What the exercise asks:
Across the whole listing, state how many lines include "target". Add nothing to that number.

Record extracts:
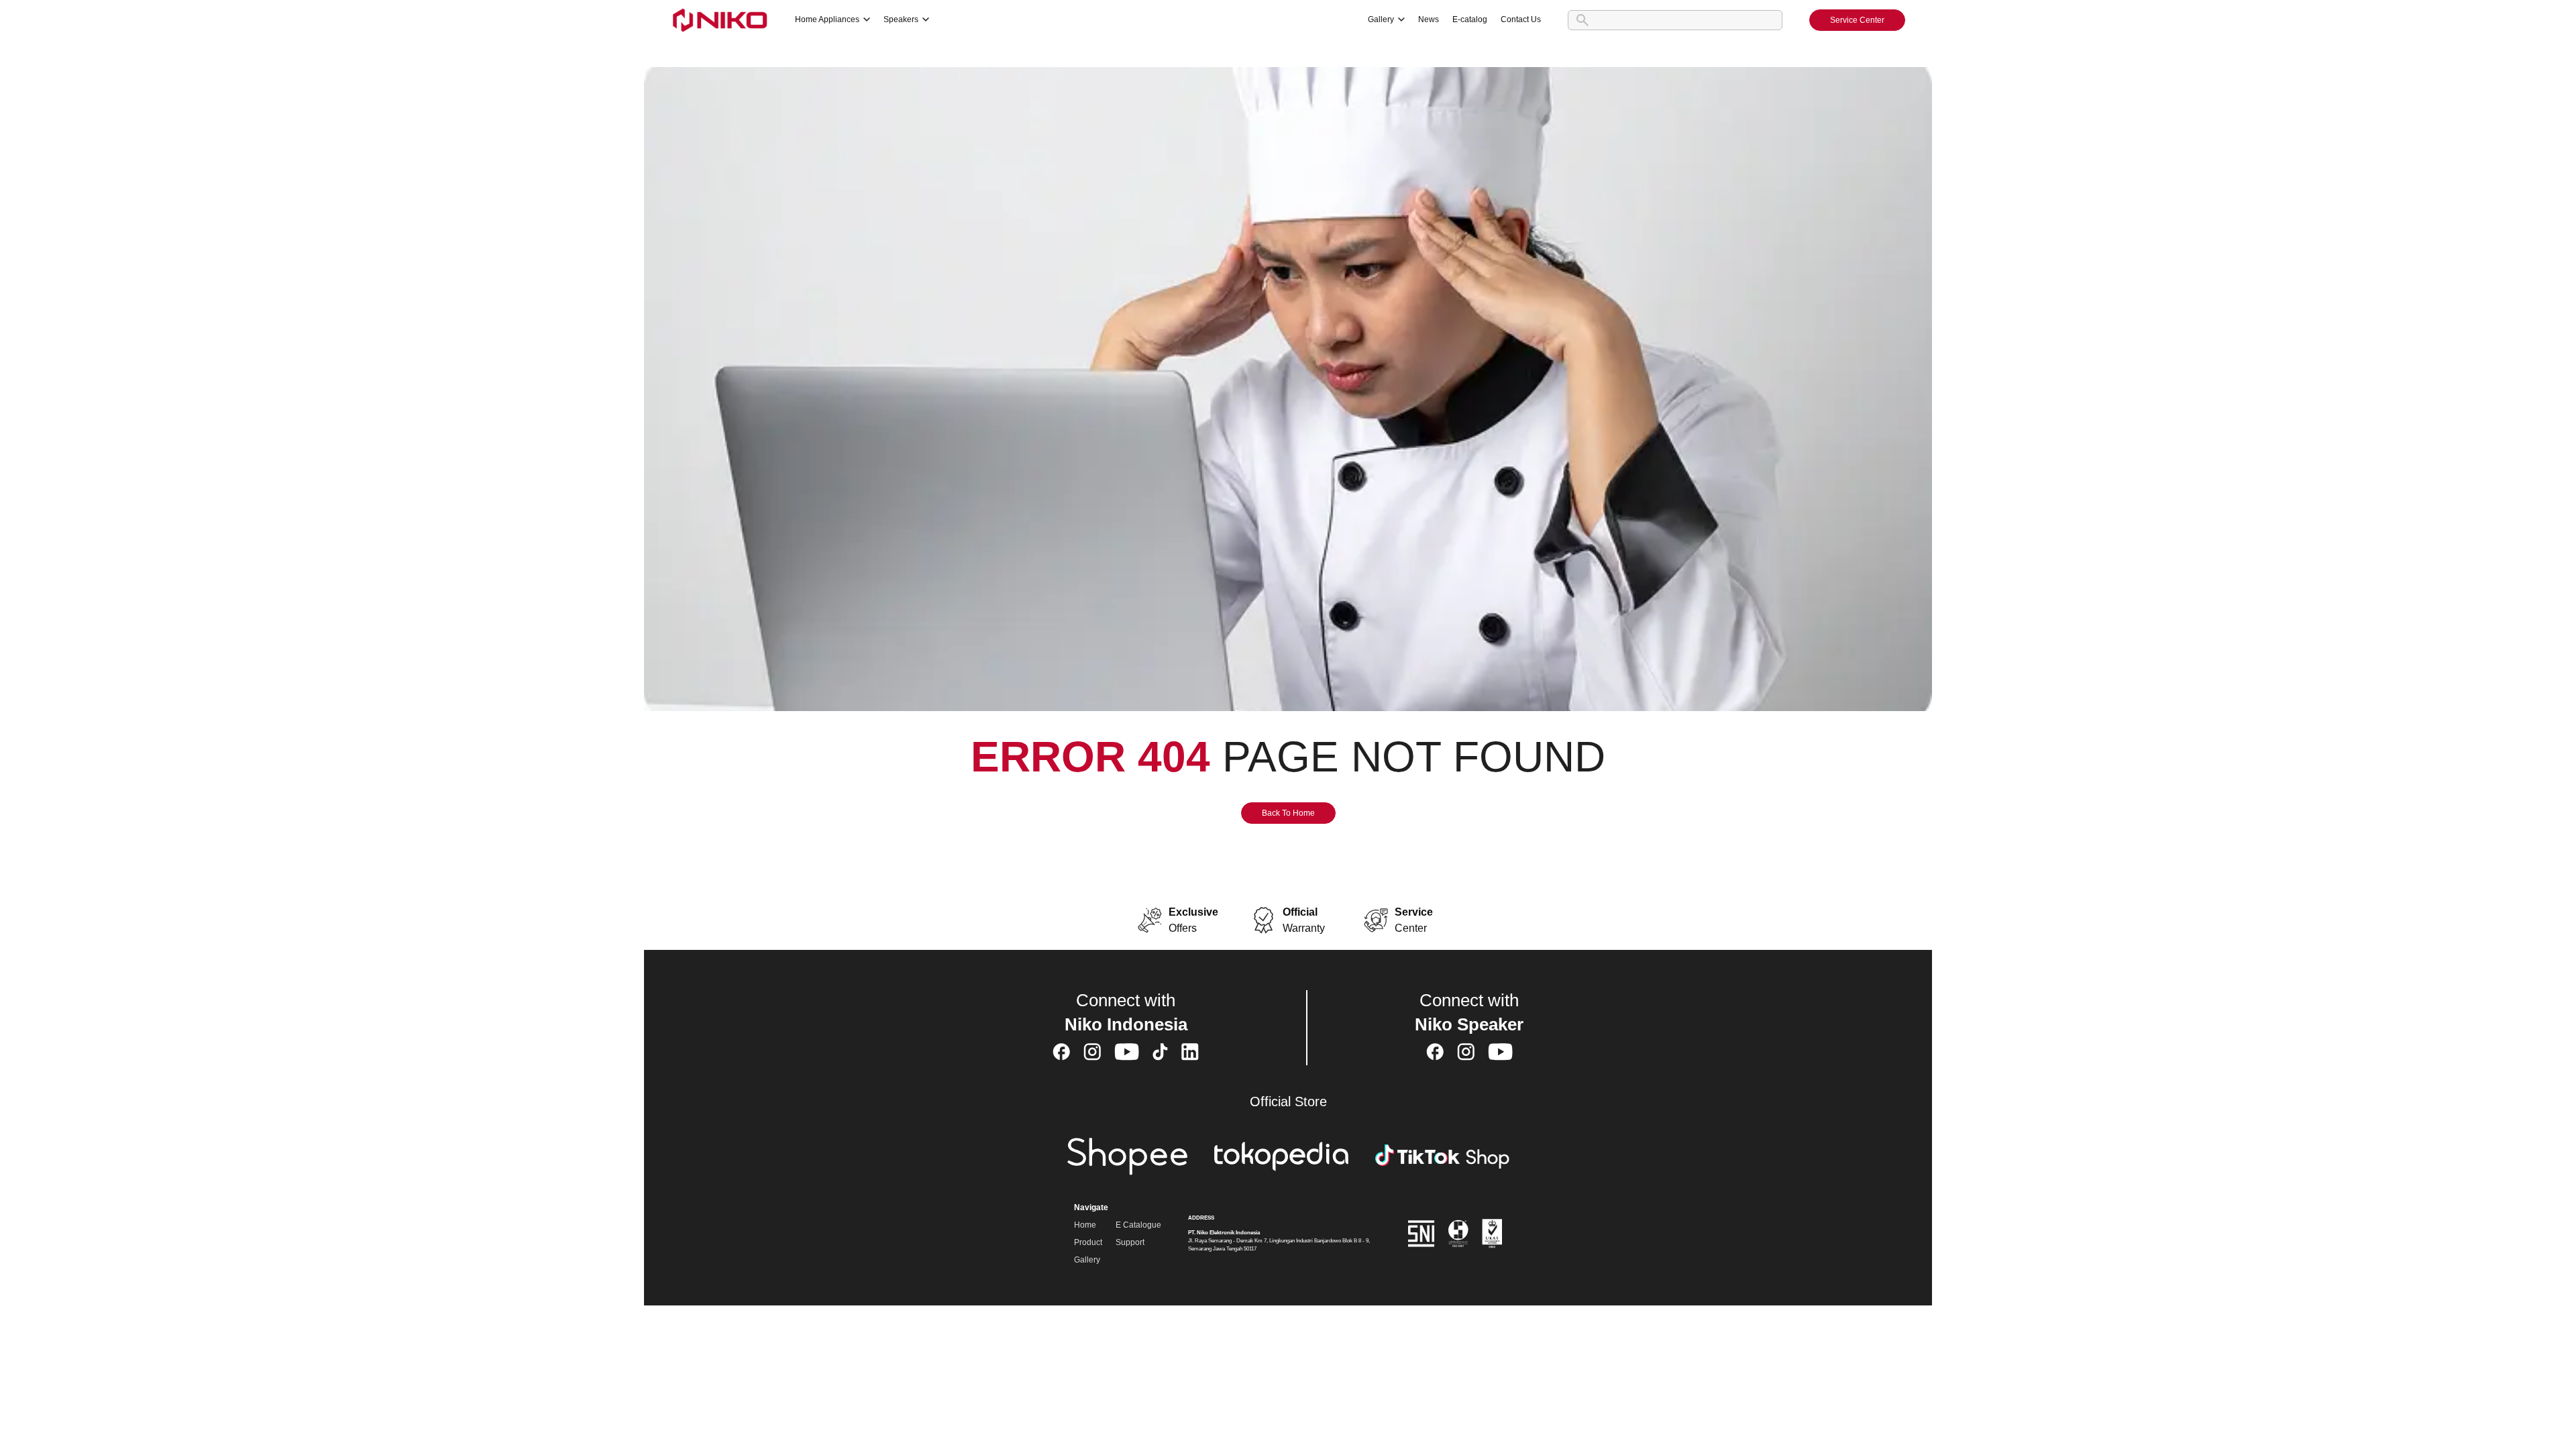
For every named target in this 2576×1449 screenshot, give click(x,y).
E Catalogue (1138, 1225)
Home (1085, 1225)
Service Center (1857, 20)
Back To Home (1288, 813)
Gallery (1087, 1260)
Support (1130, 1242)
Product (1088, 1242)
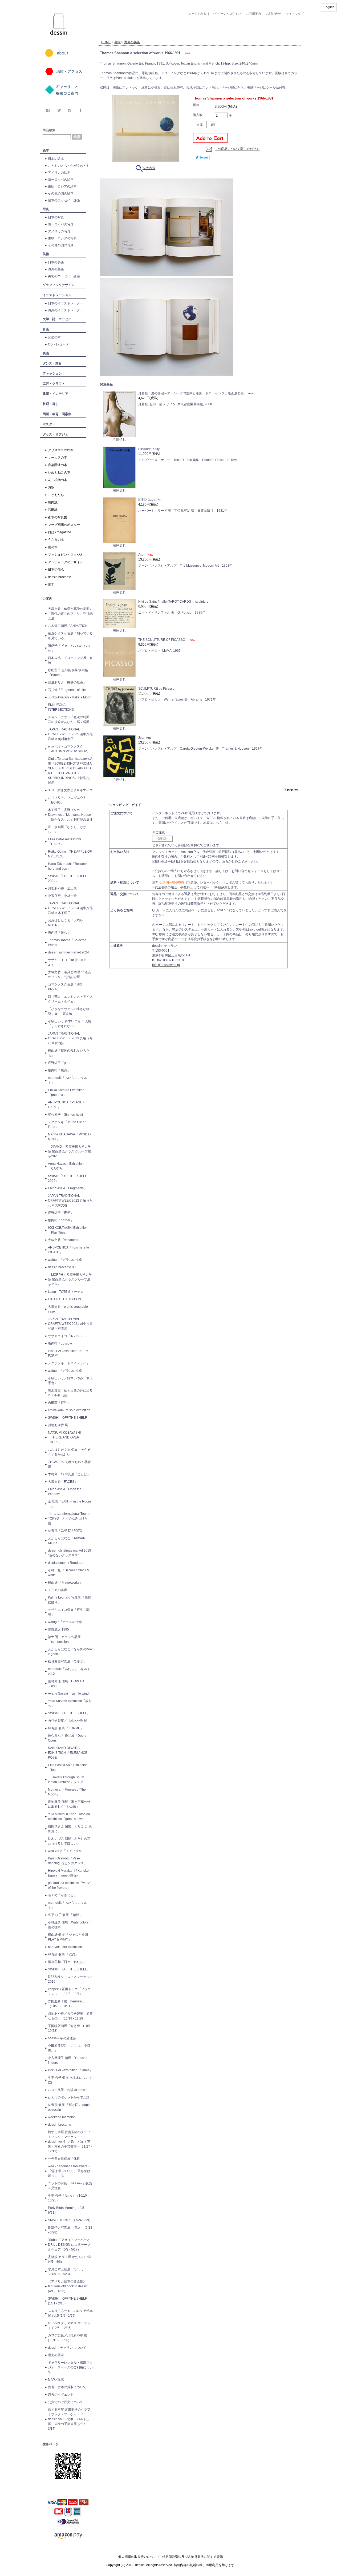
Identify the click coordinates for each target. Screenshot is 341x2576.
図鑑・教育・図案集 (57, 414)
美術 (46, 254)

Your solution:
2